To connect to the Internet, a client, such as a personal computer, often requires an Internet protocol (IP) address to be recognized by other users on the Internet. Generally, an Internet service provider (ISP) will provide a user one or several IP addresses. Accordingly, end user might need to buy an IP sharing device if the number of physical IP addresses is not sufficient. However, an IP sharing communication mechanism, such as an IP router, can satisfy the user's requirement.

An IP sharing communication mechanism can generate a plurality of virtual IP addresses based on a single physical IP address to allow several clients to connect to the Internet simultaneously. Since these clients actually connect to the Internet based on one or more physical IP addresses, they need to share the network bandwidth. For example, for other users on the Internet, the connection to the Internet via an IP router is done using a single physical IP address. Therefore, the IP router requires a processer unit to process the transmission and reception of packets. The processer unit can decide the destination of the packets transmitted by the IP router and the client to which the packets received by the IP router belong.

Current IP sharing communication mechanisms only process the transmission and reception of packets for the clients they support, but fail to restrict or adjust the usable network bandwidth in accordance to the properties of these packets. However, some applications may occupy most of the network bandwidth. For example, the popular peer to peer (P2P) transmission applications occupy most of the network bandwidth. FIG. 1 shows that a network bandwidth shared by a plurality of clients is occupied by a client using a P2P transmission application. Therefore, there is little network bandwidth remaining to be shared with other clients, which cause the transmission quality to downgrade.

In view of the increasing attention of Internet users on the quality of service (QoS) of network connection, several IP sharing communication mechanisms make some improvement. FIG. 2 shows another network bandwidth shared by a plurality of clients. As shown in FIG. 2, an IP sharing communication mechanism restricts the bandwidth occupied by the P2P transmission applications to no more than 20% of the total available bandwidth. However, the improved IP sharing communication mechanism shown in FIG. 2 has a disadvantage.

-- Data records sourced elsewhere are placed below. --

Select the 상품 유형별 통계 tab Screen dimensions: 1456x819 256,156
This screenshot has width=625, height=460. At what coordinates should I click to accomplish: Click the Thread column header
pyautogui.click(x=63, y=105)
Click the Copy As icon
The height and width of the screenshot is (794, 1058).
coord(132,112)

That is, if the clients supported by the improved IP sharing communication mechanism do not execute other applications, all 80% of the total available bandwidth reserved for other applications are wasted, and all of the clients are forced to share the 20% of the total available bandwidth.

Therefore, there is a need for a new method for managing an Internet protocol sharing communication mechanism, which can reasonably assign the shared network connection resources and bandwidth to meet the clients' requirements. The present invention provides such methods.

SUMMARY OF THE INVENTION

The present invention discloses an antenna apparatus, which uses an extending layer such that the antenna apparatus exhibits characteristics of a dipole antenna. Accordingly, the efficiency of the antenna apparatus is improved.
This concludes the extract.